Federal Medicaid guidelines require Medicaid recipients who want aid paid pending to request a hearing before the date that the agency intends to take action. That means you will need to submit your appeal notice quickly, because the agency may have only mailed you a notice 10 days before it intends to take the adverse action. If you are entitled to aid paid pending, your notice should state what your deadline is to request the aid paid pending.

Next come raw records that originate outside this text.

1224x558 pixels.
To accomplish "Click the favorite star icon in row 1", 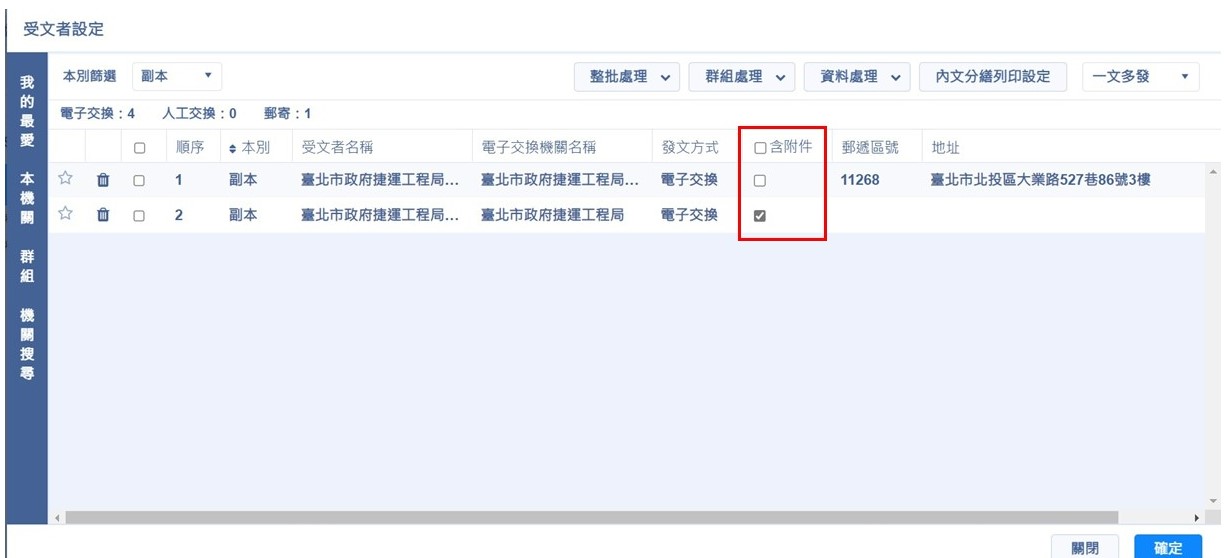I will pos(66,180).
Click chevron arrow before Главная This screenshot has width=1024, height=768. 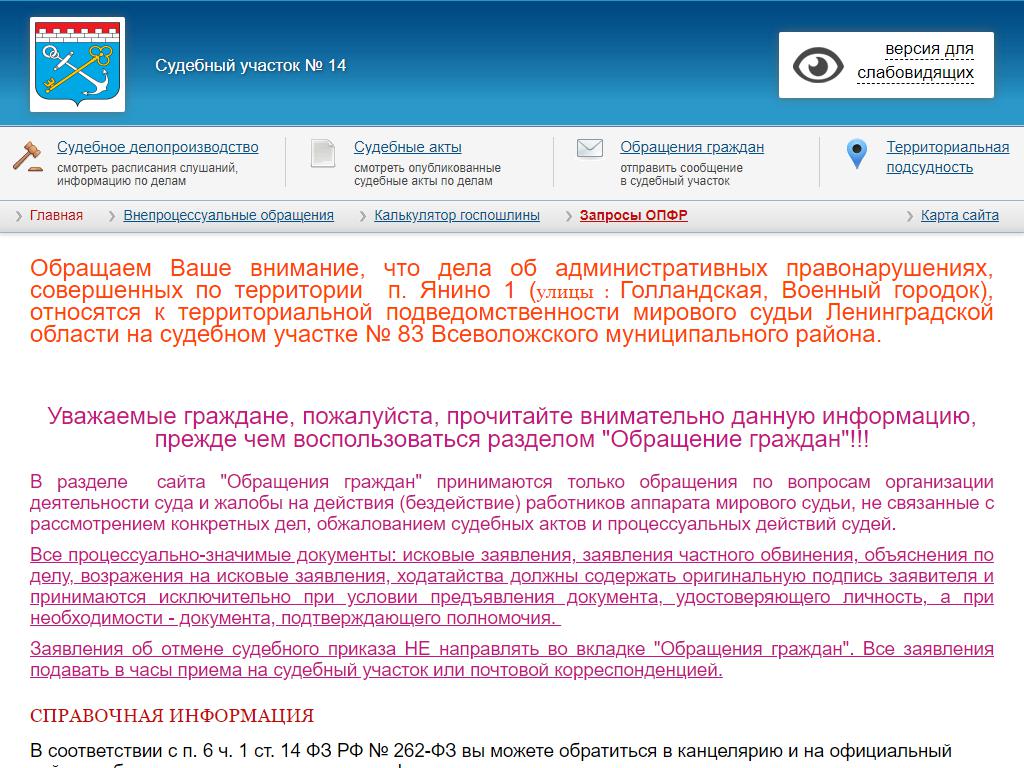click(19, 216)
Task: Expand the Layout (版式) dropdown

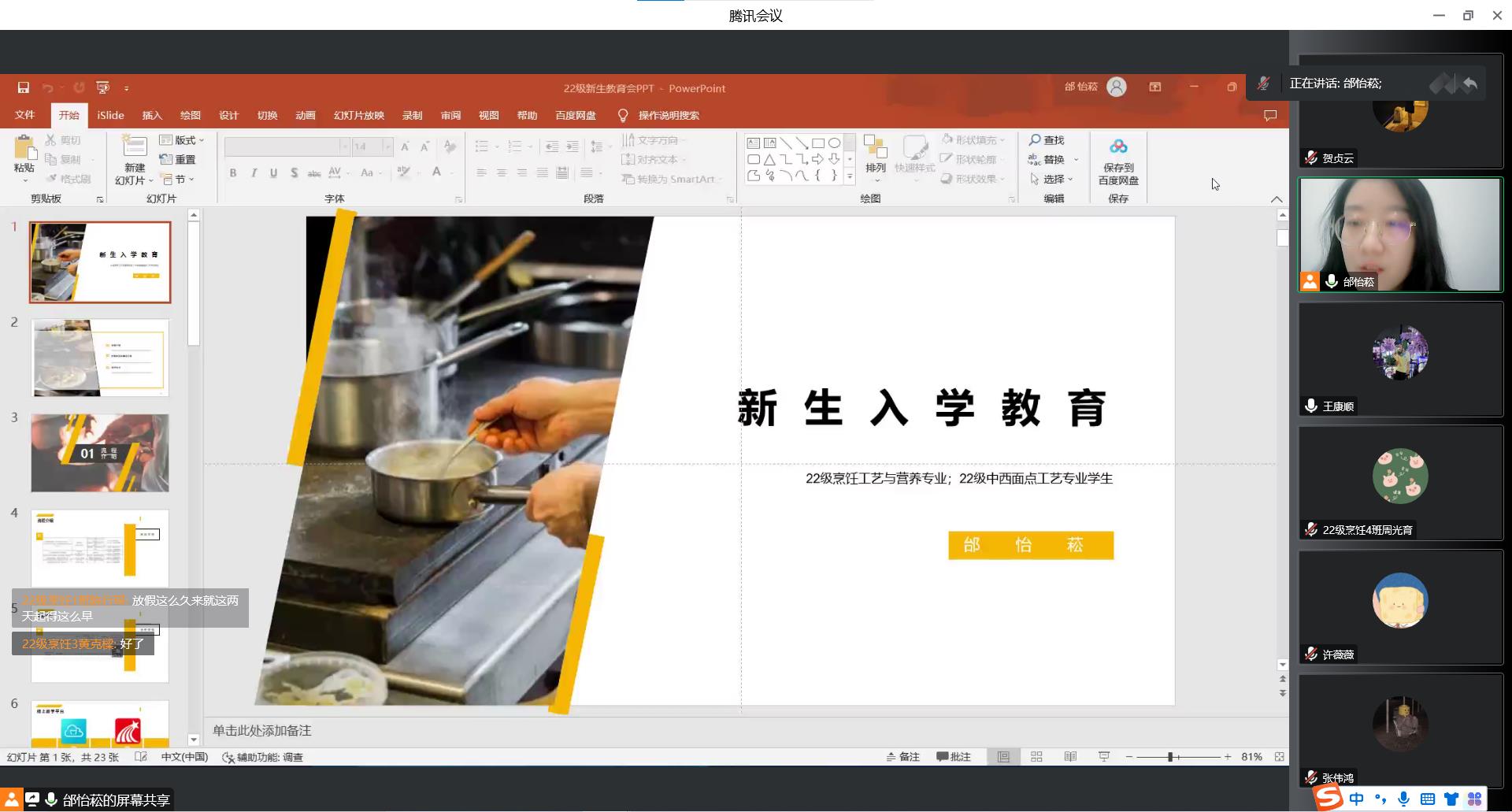Action: pos(182,140)
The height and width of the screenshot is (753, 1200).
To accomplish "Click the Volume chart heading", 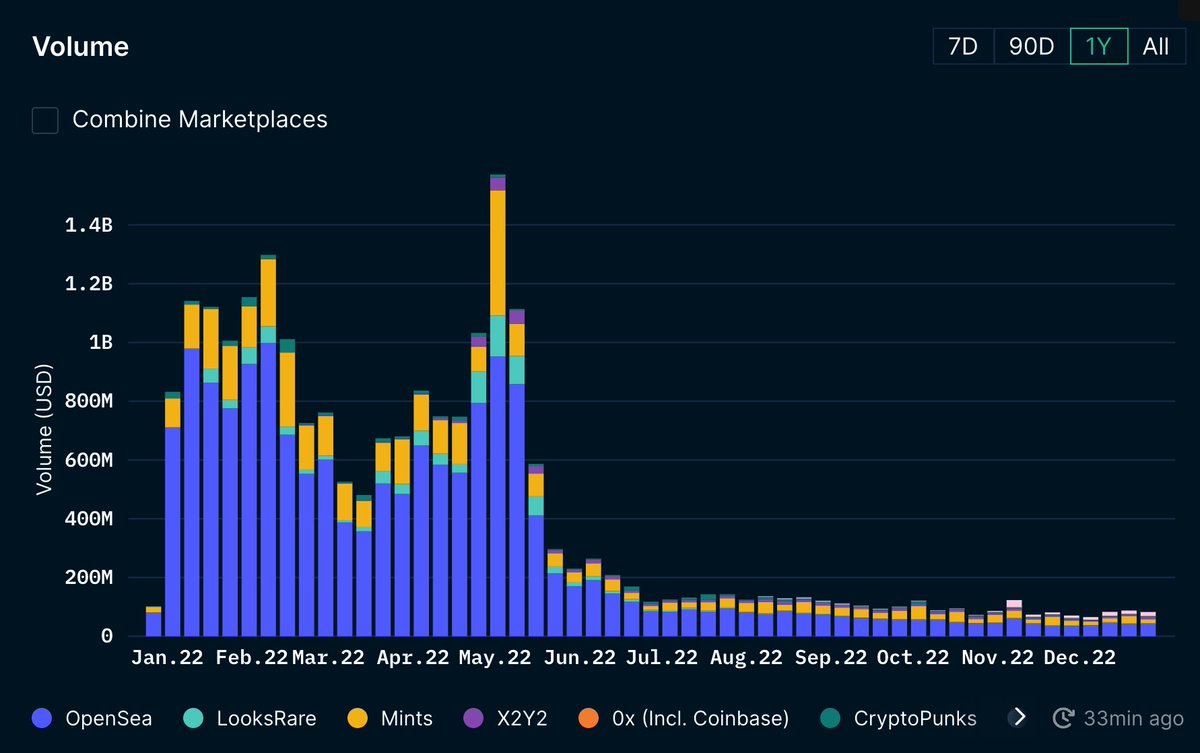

If you received aid paid pending but you lose your appeal, the Medicaid agency is allowed to try to get you to repay the amount of money that it cost to provide you benefits during the aid paid pending period. Keep in mind that the cost of providing Medicaid benefits is not just the cost of medical services you receive during a certain period, but also the monthly premium cost to the state to keep you enrolled in the program.
Many Medicaid appeals are settled in the pre-hearing stage, so you may not have to go to a hearing to win your appeal. After you submit your appeal request, an agency representative may contact you to find out the reason for your appeal. If settlement is possible, the representative will discuss that with you.
Medicaid Appeal Hearing
If your Medicaid appeal goes forward to an administrative hearing, the state Medicaid agency will give you information about how the hearing will be conducted. Federal Medicaid rules require states to permit Medicaid recipients to review their files and to review all of the documents that the agency has relied on before the hearing. You may find that it is helpful to write down the main points you want to make to the judge or hearing officer so that you don’t forget them during the hearing. You also have the right to have your own witnesses testify at the hearing and the right to cross-examine any of the agency’s witnesses. If an issue comes up during the hearing that you think would be resolved if you could submit some additional evidence to the judge, ask the judge to give you more time to get the information before making a decision.
You can represent yourself at a Medicaid hearing, but you may want to find an attorney to represent you. While most Medicaid denial hearings have relaxed rules of evidence, the hearing is still a legal hearing with witnesses testifying and cross-examinations. You can contact your local legal aid office to find out if a lawyer is available to represent you in a Medicaid appeal. Federal Medicaid rules also allow you to use a relative, friend, or any other spokesperson that you choose to help you with your appeal, but your chance of winning increase if you hire a Medicaid lawyer.